Information supplied
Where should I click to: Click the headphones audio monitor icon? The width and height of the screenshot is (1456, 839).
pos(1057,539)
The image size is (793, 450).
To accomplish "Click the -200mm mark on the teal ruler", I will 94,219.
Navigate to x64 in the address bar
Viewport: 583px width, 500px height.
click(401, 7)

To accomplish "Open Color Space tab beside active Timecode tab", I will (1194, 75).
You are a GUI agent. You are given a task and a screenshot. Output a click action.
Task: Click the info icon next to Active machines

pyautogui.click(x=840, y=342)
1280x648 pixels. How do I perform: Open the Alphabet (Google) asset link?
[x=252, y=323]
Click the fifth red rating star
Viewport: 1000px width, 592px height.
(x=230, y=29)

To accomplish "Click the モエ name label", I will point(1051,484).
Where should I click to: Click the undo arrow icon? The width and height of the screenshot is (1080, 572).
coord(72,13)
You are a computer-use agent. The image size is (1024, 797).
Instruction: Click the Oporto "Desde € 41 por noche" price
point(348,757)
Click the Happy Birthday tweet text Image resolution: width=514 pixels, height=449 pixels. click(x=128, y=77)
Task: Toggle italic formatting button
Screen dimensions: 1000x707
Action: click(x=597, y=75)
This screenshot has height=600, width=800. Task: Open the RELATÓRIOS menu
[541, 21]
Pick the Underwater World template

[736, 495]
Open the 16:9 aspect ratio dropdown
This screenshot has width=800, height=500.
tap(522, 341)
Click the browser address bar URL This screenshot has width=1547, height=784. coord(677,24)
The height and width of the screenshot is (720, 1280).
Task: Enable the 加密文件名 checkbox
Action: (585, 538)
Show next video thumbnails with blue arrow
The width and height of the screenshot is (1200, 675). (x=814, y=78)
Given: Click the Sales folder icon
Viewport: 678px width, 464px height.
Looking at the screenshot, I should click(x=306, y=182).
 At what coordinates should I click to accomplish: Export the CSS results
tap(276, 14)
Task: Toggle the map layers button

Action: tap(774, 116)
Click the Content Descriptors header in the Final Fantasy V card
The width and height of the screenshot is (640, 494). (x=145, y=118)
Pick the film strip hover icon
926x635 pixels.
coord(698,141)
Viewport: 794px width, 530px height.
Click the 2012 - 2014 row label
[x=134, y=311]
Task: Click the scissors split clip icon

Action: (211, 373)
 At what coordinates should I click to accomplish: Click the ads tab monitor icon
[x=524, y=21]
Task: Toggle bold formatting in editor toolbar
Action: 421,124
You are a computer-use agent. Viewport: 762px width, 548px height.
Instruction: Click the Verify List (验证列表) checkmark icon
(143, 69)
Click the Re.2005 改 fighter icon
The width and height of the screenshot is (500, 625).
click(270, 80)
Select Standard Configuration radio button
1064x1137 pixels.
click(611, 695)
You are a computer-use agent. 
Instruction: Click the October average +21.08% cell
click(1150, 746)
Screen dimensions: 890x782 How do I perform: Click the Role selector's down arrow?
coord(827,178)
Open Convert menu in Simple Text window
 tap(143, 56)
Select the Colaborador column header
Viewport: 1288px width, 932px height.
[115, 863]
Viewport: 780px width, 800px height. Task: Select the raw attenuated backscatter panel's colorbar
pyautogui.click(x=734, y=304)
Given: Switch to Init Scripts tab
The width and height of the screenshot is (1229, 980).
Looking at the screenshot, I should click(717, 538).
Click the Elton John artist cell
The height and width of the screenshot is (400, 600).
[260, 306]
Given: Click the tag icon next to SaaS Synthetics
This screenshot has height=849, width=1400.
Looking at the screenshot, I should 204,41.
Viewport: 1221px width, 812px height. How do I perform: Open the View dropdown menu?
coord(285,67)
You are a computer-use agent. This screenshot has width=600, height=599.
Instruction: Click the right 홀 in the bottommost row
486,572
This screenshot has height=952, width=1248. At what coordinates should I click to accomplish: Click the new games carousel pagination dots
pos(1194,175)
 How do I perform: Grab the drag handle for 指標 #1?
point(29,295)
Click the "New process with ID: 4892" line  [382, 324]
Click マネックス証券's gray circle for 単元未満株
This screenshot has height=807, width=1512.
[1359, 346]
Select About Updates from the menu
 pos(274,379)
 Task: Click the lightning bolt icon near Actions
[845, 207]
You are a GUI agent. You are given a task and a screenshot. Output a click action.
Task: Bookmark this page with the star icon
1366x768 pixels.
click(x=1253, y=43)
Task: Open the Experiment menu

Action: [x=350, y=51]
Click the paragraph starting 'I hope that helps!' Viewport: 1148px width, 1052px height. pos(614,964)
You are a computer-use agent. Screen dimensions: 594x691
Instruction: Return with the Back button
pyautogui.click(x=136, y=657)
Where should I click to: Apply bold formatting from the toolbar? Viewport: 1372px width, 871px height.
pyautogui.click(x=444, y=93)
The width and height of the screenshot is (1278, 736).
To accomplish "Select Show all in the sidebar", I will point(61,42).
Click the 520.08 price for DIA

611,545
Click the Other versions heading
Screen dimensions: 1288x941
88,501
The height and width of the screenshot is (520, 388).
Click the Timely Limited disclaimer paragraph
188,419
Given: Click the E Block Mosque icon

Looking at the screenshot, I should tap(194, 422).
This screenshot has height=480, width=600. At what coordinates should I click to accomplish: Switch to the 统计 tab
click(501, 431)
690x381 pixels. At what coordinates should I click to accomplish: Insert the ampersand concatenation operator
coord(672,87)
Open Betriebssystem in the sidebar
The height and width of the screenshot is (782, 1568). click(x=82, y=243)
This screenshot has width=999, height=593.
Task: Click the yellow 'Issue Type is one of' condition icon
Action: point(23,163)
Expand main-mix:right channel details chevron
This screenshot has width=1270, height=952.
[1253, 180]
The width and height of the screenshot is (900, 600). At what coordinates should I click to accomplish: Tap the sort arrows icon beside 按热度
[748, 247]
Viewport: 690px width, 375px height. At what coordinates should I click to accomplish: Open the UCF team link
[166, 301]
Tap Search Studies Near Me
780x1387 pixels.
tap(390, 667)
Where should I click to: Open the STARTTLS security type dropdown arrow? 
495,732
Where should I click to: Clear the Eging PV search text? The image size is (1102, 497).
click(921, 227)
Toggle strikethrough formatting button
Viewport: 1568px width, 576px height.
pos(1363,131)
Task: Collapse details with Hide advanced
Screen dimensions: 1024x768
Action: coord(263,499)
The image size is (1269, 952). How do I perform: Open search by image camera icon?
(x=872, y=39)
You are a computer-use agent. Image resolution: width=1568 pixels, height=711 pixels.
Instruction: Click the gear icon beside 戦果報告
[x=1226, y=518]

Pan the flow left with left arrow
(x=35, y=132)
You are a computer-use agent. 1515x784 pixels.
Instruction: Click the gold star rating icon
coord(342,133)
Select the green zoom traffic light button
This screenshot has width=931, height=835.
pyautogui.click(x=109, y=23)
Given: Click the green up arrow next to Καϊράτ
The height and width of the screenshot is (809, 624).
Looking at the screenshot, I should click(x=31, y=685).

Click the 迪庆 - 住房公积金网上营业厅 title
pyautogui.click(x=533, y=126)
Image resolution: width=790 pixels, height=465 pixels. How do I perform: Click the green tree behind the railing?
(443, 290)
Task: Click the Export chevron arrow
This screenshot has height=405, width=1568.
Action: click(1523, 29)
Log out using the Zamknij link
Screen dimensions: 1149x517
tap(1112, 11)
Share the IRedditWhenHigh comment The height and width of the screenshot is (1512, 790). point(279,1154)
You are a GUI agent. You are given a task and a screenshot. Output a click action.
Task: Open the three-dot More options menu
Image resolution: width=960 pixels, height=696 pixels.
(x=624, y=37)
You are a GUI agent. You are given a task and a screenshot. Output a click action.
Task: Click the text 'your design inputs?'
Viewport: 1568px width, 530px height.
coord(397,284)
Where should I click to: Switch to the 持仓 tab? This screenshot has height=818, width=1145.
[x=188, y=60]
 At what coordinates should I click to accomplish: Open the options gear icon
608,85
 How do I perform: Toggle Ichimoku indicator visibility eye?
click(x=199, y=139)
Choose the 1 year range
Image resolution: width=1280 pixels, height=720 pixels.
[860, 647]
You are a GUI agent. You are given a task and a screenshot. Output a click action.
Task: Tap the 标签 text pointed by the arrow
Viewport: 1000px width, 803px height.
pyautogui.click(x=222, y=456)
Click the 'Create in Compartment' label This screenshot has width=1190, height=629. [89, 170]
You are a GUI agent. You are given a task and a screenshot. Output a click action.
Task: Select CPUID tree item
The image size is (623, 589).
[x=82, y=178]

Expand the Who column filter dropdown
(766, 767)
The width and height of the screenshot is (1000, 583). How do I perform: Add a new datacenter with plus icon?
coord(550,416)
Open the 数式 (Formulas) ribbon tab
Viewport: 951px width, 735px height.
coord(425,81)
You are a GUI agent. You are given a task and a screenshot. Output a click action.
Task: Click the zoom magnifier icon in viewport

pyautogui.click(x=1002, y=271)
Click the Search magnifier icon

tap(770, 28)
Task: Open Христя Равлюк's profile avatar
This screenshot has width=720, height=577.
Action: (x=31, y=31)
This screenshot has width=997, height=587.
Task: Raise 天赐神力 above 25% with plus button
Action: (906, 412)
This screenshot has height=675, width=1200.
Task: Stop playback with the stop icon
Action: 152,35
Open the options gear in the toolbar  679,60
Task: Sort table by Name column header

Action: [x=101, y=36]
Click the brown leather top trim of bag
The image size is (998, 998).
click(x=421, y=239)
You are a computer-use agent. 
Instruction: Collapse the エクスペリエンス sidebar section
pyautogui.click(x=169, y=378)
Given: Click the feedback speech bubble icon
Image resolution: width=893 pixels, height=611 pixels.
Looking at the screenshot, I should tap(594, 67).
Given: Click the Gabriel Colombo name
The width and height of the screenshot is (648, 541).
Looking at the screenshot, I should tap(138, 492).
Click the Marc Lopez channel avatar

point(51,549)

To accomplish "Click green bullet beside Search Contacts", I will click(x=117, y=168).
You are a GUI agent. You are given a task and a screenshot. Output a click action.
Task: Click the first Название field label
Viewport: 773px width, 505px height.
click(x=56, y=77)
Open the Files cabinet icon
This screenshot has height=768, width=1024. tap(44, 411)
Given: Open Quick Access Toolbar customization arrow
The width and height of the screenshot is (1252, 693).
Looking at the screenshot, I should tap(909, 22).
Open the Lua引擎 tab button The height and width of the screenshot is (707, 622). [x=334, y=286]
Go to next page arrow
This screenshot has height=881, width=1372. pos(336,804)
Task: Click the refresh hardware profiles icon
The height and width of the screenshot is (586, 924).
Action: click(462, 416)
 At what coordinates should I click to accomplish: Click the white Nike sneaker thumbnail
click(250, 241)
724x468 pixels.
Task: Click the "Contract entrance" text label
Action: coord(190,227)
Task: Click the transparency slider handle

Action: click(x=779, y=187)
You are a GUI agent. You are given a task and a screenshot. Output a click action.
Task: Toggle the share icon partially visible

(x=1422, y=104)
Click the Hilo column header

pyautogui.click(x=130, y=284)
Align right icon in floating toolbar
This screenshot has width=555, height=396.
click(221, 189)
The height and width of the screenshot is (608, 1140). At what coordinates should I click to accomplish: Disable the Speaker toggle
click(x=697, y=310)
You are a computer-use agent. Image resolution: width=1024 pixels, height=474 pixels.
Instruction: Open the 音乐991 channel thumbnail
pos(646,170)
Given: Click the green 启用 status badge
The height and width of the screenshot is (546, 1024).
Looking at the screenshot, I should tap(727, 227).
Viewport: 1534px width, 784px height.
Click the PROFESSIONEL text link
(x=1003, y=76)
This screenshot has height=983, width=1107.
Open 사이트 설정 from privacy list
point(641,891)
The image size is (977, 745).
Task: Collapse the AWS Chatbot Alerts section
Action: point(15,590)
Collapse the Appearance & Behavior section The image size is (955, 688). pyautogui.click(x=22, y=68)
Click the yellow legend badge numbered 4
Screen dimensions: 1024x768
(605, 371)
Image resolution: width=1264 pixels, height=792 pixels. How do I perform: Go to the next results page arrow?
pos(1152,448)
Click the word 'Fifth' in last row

Work order
Copy exactly the opening line of the material, the line bearing "Click the fifth red rating star", and every line between them. Include nothing else.

Finished exercise
Where should I click to: Click the headphones audio monitor icon? The width and height of the screenshot is (1456, 839).
pos(1057,539)
The image size is (793, 450).
To accomplish "Click the -200mm mark on the teal ruler", I will 94,219.
Navigate to x64 in the address bar
Viewport: 583px width, 500px height.
click(401, 7)

To accomplish "Open Color Space tab beside active Timecode tab", I will (1194, 75).
You are a GUI agent. You are given a task and a screenshot. Output a click action.
Task: Click the info icon next to Active machines

pyautogui.click(x=840, y=342)
1280x648 pixels. How do I perform: Open the Alphabet (Google) asset link?
[x=252, y=323]
Click the fifth red rating star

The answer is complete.